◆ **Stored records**

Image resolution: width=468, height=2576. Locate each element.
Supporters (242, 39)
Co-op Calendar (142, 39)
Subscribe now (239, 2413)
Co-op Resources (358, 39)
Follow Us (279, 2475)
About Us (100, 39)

◆ **Description of the task**
The records above need to be retyped in full, exactly as given.

◆ **Solution to this exercise**
Image resolution: width=468, height=2576. Locate each element.
Supporters (242, 39)
Co-op Calendar (142, 39)
Subscribe now (239, 2413)
Co-op Resources (358, 39)
Follow Us (279, 2475)
About Us (100, 39)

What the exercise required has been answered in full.